The whiplash-inducing pace of change

The whiplash-inducing pace of change
This week it would have been easy to write my ForwardThinking commentary about DeepSeek, the new model from China that had everyone buzzing about its impact and speculating what it means. Find your favorite writer or thought leader and there was surely an opinion. But what struck me about the DeepSeek news wasn’t just the weightiness of it, although it clearly was a bombshell, it was its part in the breakneck news cycle we are experiencing.

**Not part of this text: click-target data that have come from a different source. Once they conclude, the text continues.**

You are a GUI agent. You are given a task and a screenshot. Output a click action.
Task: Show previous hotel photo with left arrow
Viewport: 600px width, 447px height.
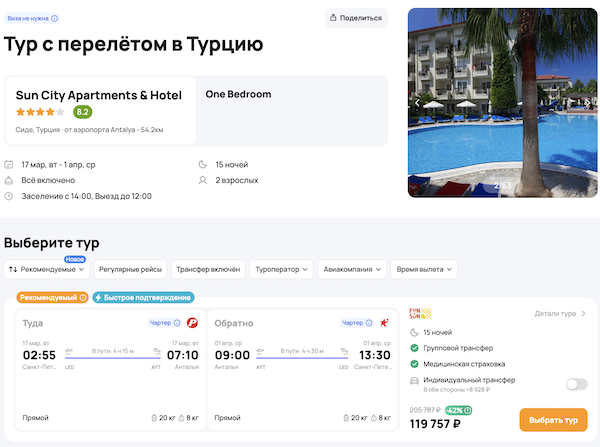pos(417,102)
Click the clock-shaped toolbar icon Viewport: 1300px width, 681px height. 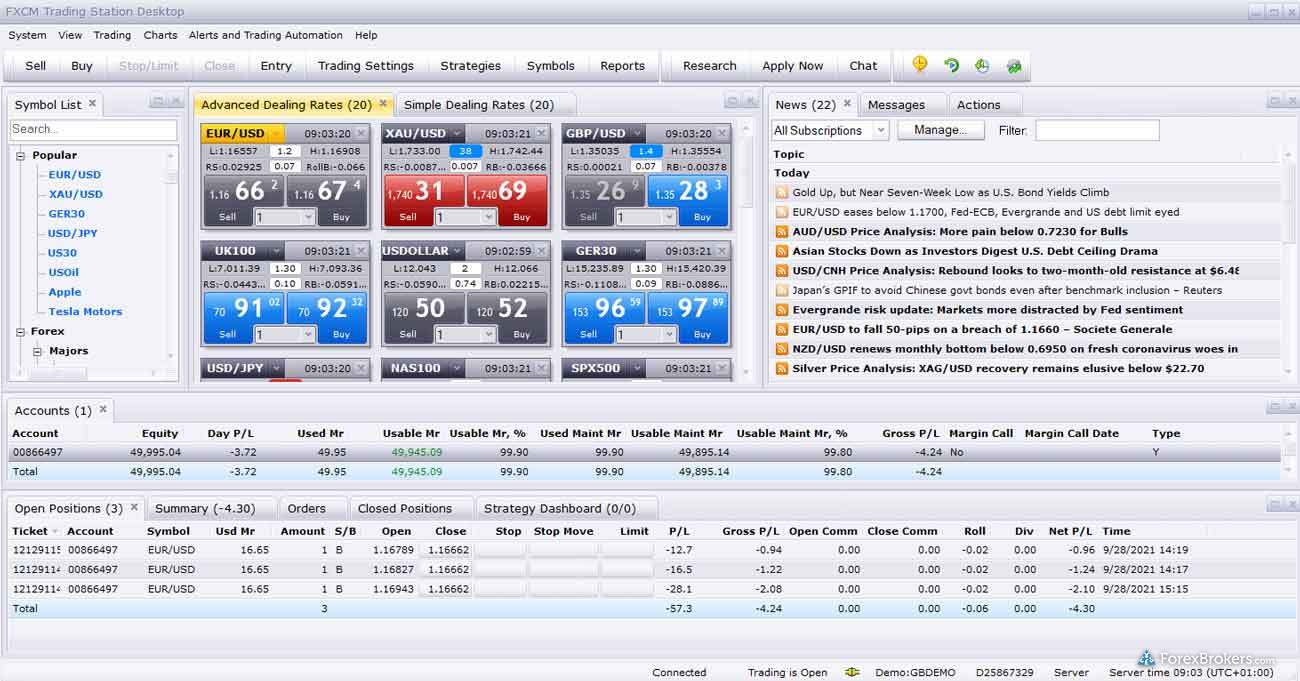(x=982, y=65)
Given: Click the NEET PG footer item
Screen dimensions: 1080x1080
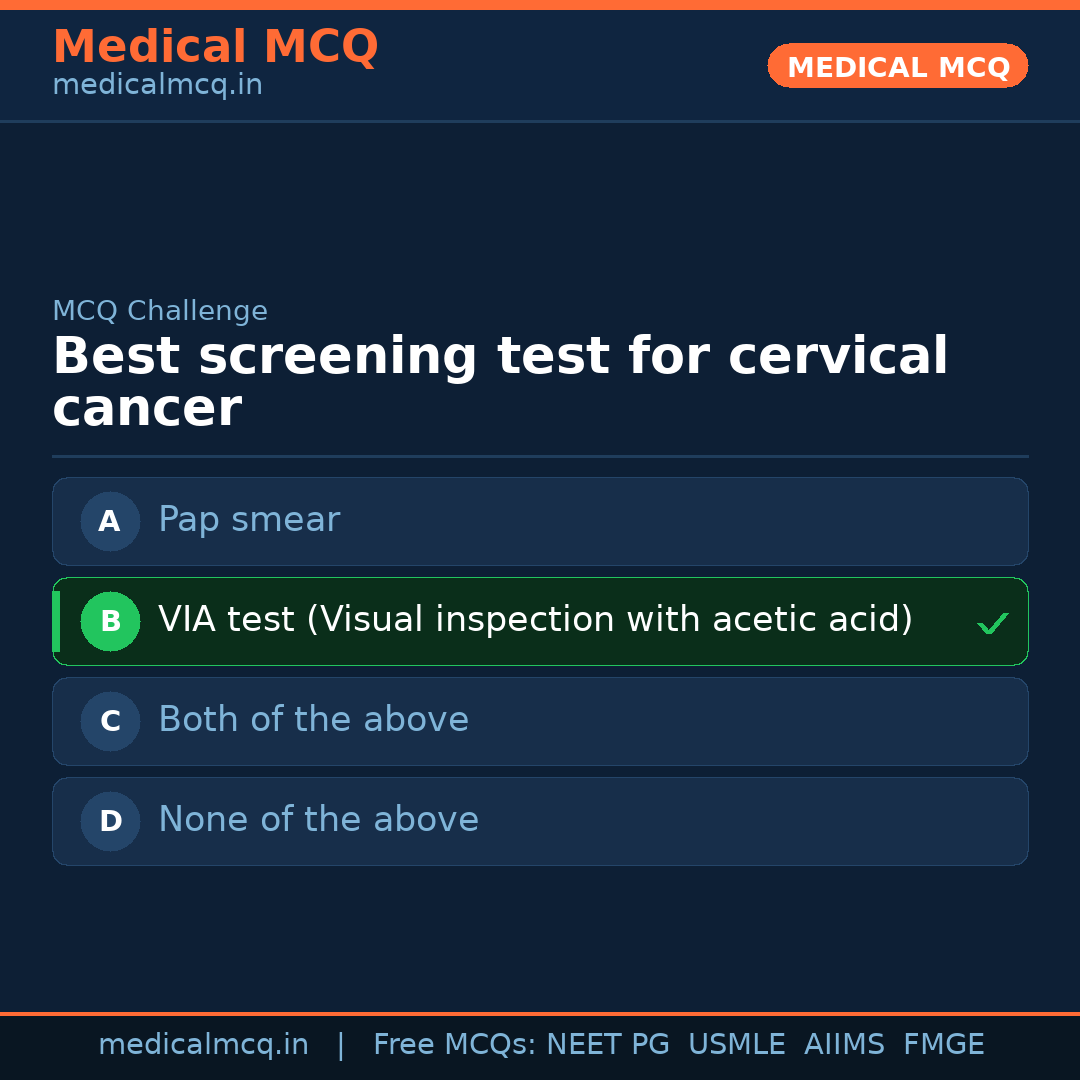Looking at the screenshot, I should 607,1043.
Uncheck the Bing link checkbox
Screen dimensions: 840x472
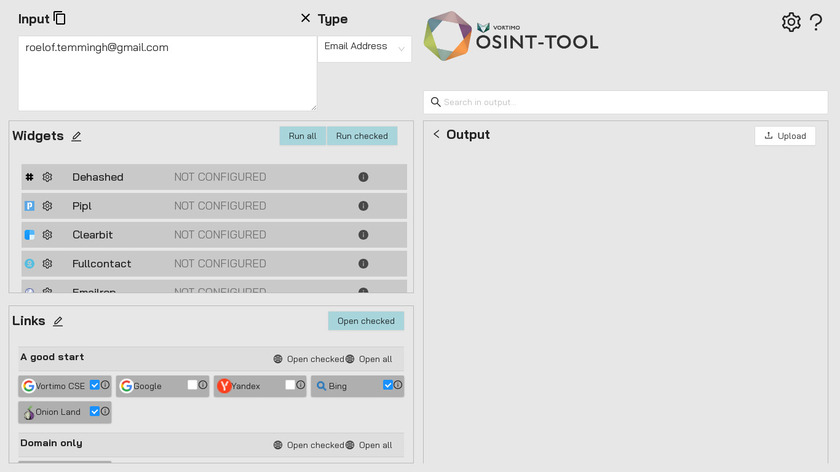388,385
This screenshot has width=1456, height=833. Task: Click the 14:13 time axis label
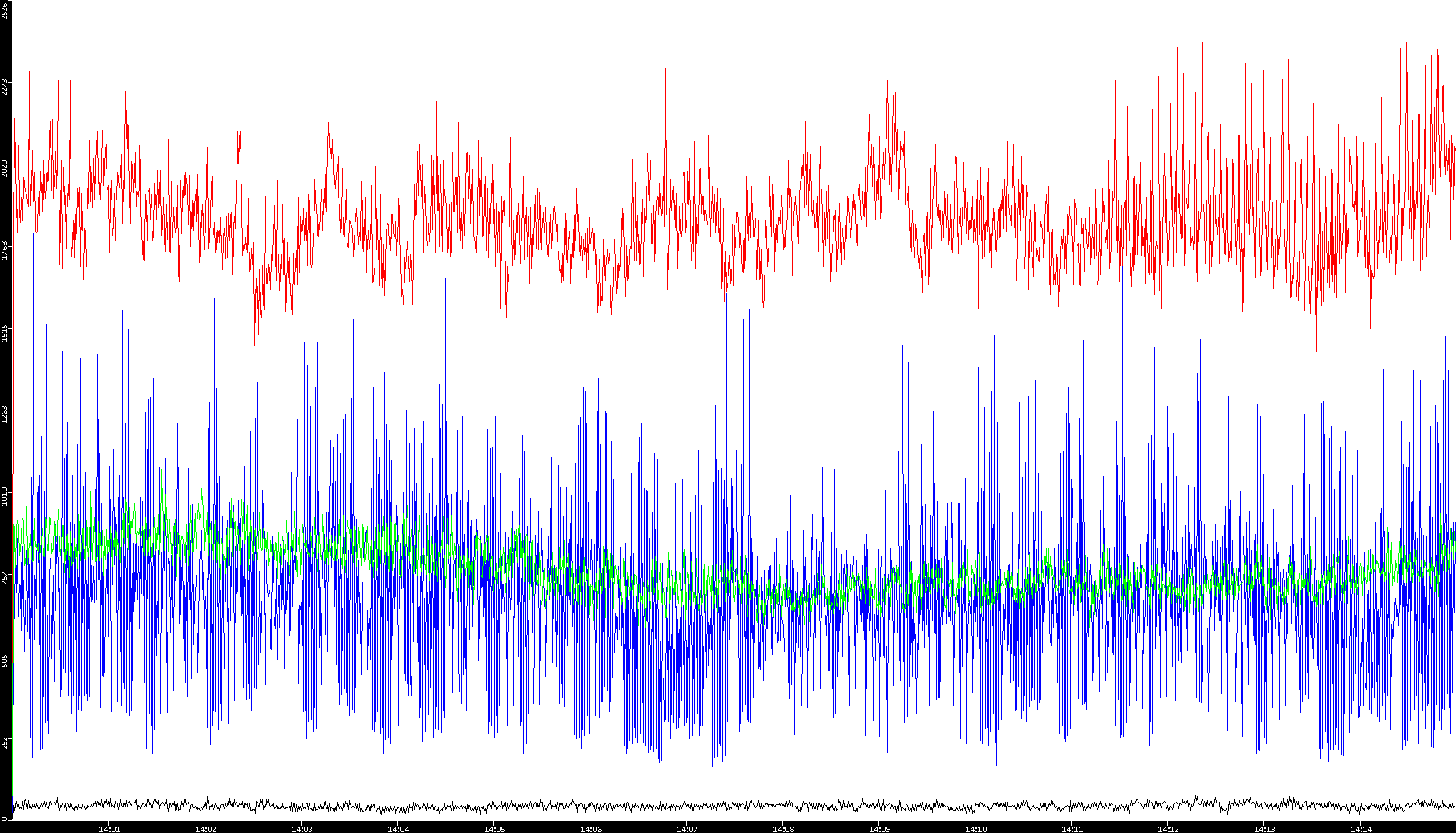[1264, 829]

Consider that in the last week we’ve heard about OpenAI releasing a beta of Operator, a new AI agent that reportedly can search the web and undertake tasks on your behalf. Then came Stargate, a project to build massive data centers for OpenAI with an astonishing $500 billion potential price tag, a number that’s so big, it’s hard to wrap our heads around. Then DeepSeek came along to blow our minds yet again.
DeepSeek in particular raised a plethora of questions about everything we’ve been told about generative AI. If this model, which seems quite capable, can be produced for millions of dollars, why do U.S. tech companies require hundreds of billions to build out their data centers in the chase for ever more compute power and presumably increasingly sophisticated and capable models? What does it mean for the cost of AI in the future, and are we witnessing the beginning of the commoditization of generative AI?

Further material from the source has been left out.